Traditional Irish turnip lantern
from early 20th century
Another meaning for jack-o-lantern was a night watchman, because watchmen carried lanterns.  This term began to be used in 1837.  And pretty soon, the Irish started carving faces in turnips or other vegetables such as rutabagas, potatoes, and beets.  Then they put a candle in the vegetable and put it in their window or by their door to scare away evil spirits such as Stingy Jack.  Scottish people did this, too, and when immigrants came to America, they brought the tradition with them.

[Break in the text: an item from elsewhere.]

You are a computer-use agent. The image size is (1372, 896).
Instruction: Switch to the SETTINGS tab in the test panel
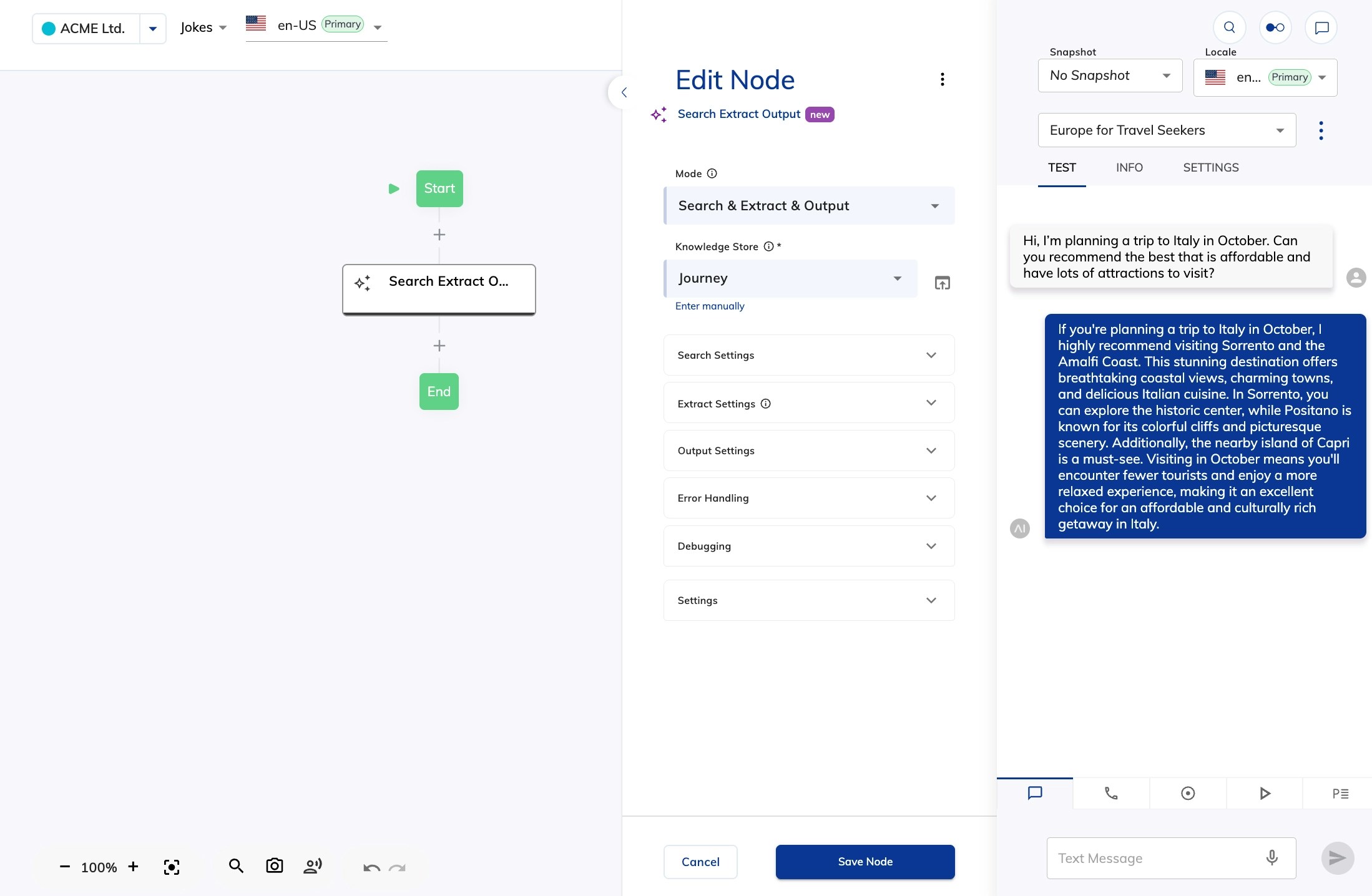1210,167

But in America, there were pumpkins, which the native Americans had been growing for 5,000 years or so.  Europeans didn't know about pumpkins at the time when Columbus first came here, but when they came here to settle, they found out that pumpkins made great jack-o-lanterns, as well as being yummy to eat.  At first, carved pumpkins were just part of the harvest season, but later they got to be associated with Halloween.




Of course, you are probably wondering what the largest jack-o-lantern ever carved was.  Well, it was made on October 31, 2005 from a pumpkin that weighed 1,469 pounds.  The man who carved it was Scott Cully, of Northern Cambria, Pennsylvania.

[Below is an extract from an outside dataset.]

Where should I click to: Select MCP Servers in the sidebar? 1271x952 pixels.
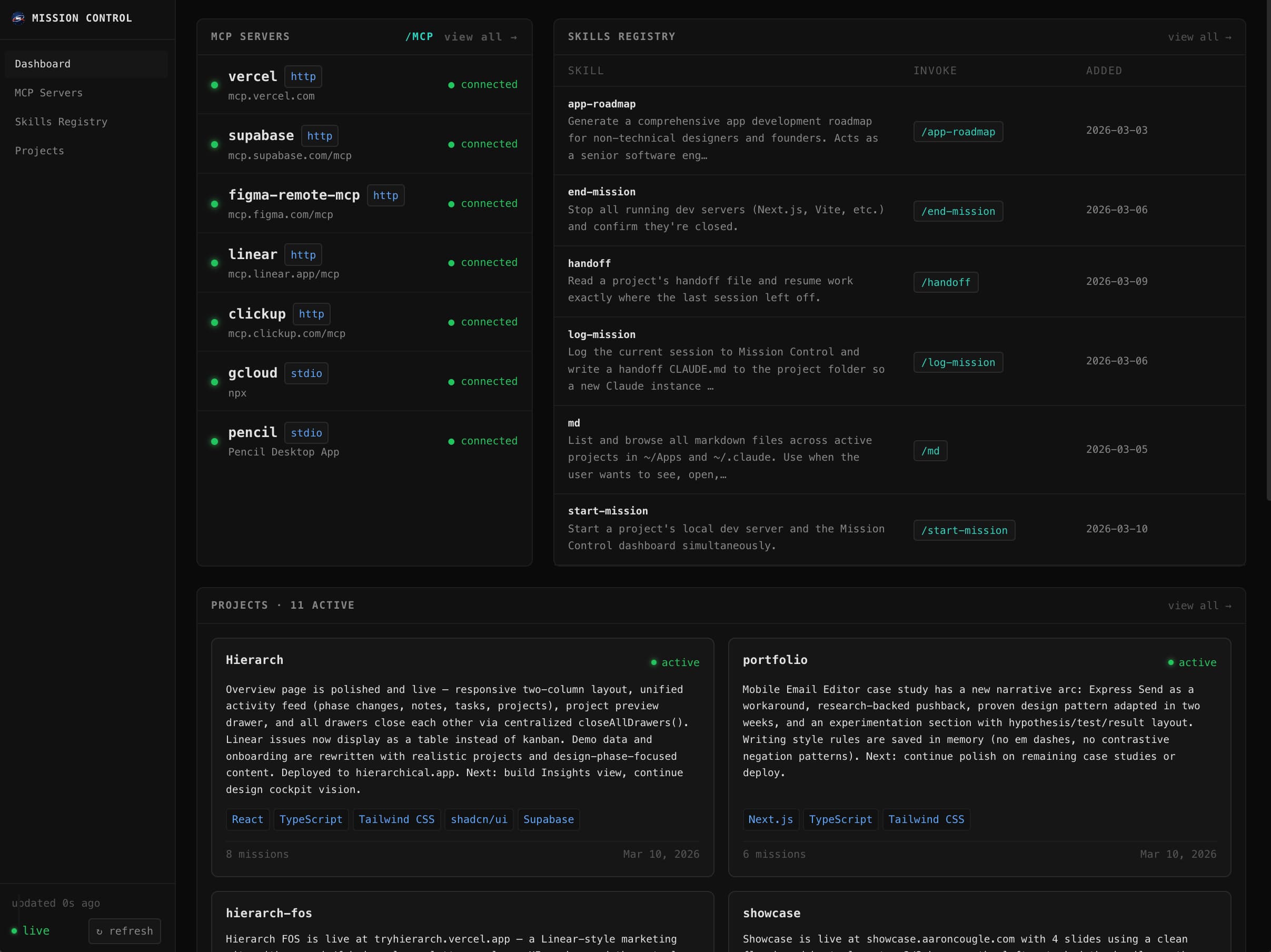pos(49,93)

And the record for the most jack-o-lanterns ever carved and lit in one place was set on October 21, 2006, on Boston Common, where there were 30,128 of them.








I think more pumpkins
should have dogs carved on them!


People used to just carve faces on pumpkins to make jack-o-lanterns, but nowadays, you can carve almost anything.  You can even go on the internet and get patterns and instructions for how to make your jack-o-lantern.  We never make jack-o-lanterns here at our house because Mom is too lazy.  I don't care too much about that, but sometimes I wish that she would make a really big pumpkin pie for us dogs.  I think that would be a very nice thing for her to do!